On The Air
Friday 14 May 1999
The two programmes made for fascinating comparisons, representing in an extreme form the two basic approaches TV adopts when dealing with music. To go from one to the other resulted in something of a cultural shock, and not merely because of the types of music involved. John Akomfrah's film on the four-times married, pot-smoking legend who created single- handed much of what we now think of as jazz, was a dazzling visual treat.
Indeed, was its style just a little bit too alluring? Those landscape and cityscape shots, with their greys, filtered pale yellows and lime greens that linked biographical and musical material were almost self- consciously gorgeous, and there were times when they came close to distracting us from Satchmo's gutsy and colourful life and art. But that is a minor niggle, for time and again this film illuminated the musical revolution Armstrong achieved, with its astutely chosen comments from the likes of Wynton Marsalis and Humphrey Lyttleton drawing attention to what one is tempted to call the symphonic breadths of Armstrong's trumpet lines, and, in Marsalis's nicely unexpected phrase, the pain and playfulness of its bluesiness. The life, too, was sketched with humour and sympathy, and the film may come to be seen as a classic of its kind.
On the other channel, Anne-Sophie Mutter's performance of Beethoven's C Minor Sonata, Opus 13, No 2, with pianist Lambert Orkis, was being presented with the sobriety which has characterised all the films in this series devoted to the composer's complete violin sonatas. Virtuosity of the kind which could yield secrets in the biographical format of the Armstrong film would have been merely attention-seeking here, but without the range of visual stimulants provided by, say, a full orchestra what is the filmmaker to do? David Stevens relied on the powerful charm of Miss Mutter's person, with her wonderfully graceful bowing arm, and on Orkis's cat-like precision, letting the performance make its points without hindrance. Perhaps this was not television to set the world alight, but what playing! Ultimately, one was relieved not to be distracted from Beethoven's musical vision by the kind of cross-cultural pretensions and location shooting which characterised Yo-Yo-Ma's films of Bach's cello suites.
On the same evening, BBC Radio 3 also had something of considerable interest to offer.

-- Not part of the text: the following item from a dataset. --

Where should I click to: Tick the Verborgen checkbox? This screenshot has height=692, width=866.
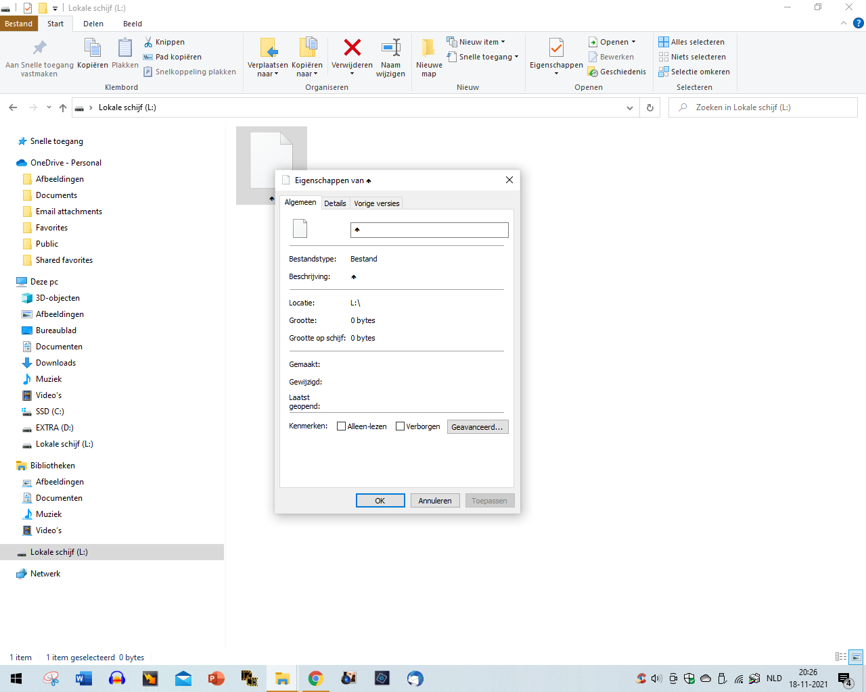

For something like 80 years, Bax's In Memoriam - Padraig Pearse has been thought to exist only in piano score, but this open avowal of the composer's republican sympathies has recently come to light in full orchestral dress, and it was fascinating to hear another work from what was arguably his richest creative period.
It was splendidly performed by Vernon Handley and the BBC Philharmonic in a concert of Bax's rarities, which also included the late Piano Concertante for the left hand, with Margaret Fingerhut as the authoritative soloist.